Emerging growth company o
If an emerging growth company, indicate by check mark if the registrant has elected not to use the extended transition period for complying with any new or revised financial accounting standards provided pursuant to Section 13(a) of the Exchange Act. o
Item 8.01 Other Events.
On March 2, 2018, Lightbridge Corporation (the “Company”) filed a prospectus supplement to update the amount of common stock the Company may offer and sell, from time to time, pursuant to the at-the-market issuance sales agreement (the “sales agreement”) with B. Riley FBR, Inc. (successor to FBR Capital Markets & Co. and MLV & Co. LLC) (the “Distribution Agent”) to reflect an increase of $4,200,000 in aggregate value of shares of its common stock that may be issued and sold from time to time through the Distribution Agent as the Company’s sales agent. No amendment to the sales agreement was required to reflect such increase.

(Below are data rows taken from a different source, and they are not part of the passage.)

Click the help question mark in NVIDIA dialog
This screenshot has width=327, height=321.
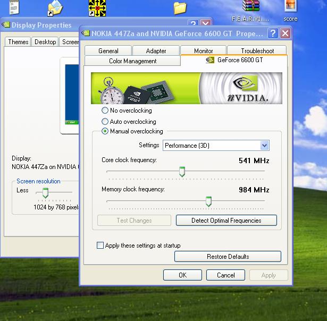(x=273, y=33)

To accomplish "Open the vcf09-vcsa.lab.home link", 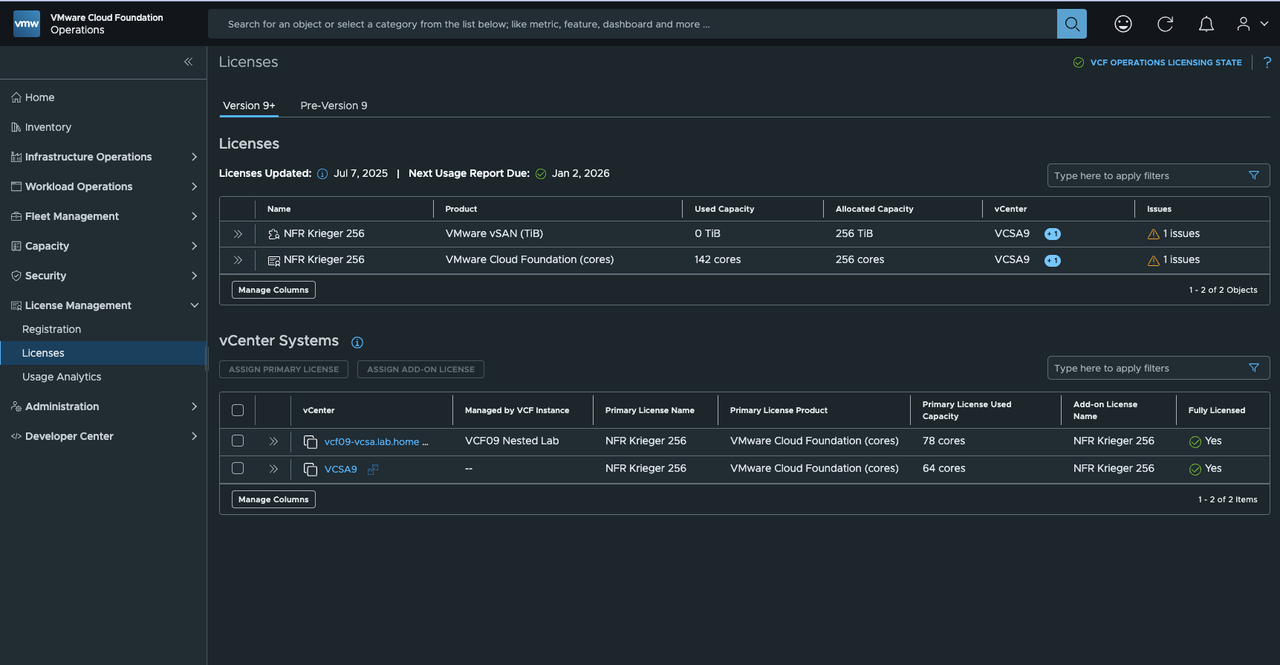I will [x=371, y=441].
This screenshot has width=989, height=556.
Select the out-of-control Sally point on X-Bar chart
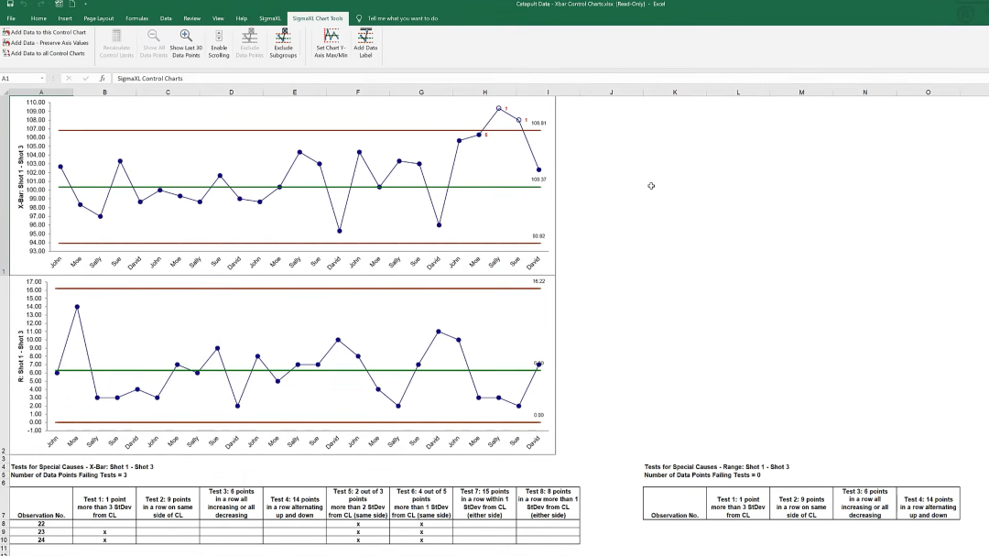499,109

Sales of the Company’s common stock through the Distribution Agent, if any, will be made by any method that is deemed to be an “at-the-market” equity offering as defined in Rule 415 promulgated under the Securities Act of 1933, as amended, pursuant to the Company’s effective shelf registration statement on Form S-3 (File No. 333¬204889) filed on June 11, 2015 with the Securities and Exchange Commission (“SEC”), the base prospectus filed as part of such registration statement, the prospectus supplements dated July 12, 2017, January 24, 2018, January 26, 2018, February 7, 2018 and March 2, 2018.

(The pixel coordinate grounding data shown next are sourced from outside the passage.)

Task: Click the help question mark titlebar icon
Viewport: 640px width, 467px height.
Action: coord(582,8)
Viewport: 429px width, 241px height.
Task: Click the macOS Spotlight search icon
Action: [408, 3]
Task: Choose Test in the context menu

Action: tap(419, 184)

A copy of the opinion of Gary R. Henrie relating to the legality of the shares of common stock that may be issued pursuant to the sales agreement is attached as Exhibit 5.1 to this Current Report on Form 8-K.
This Current Report on Form 8-K shall not constitute an offer to sell or the solicitation of an offer to buy the securities discussed herein, nor shall there be any offer, solicitation, or sale of the securities in any jurisdiction in which such offer, solicitation or sale would be unlawful prior to registration or qualification under the securities laws of any such jurisdiction.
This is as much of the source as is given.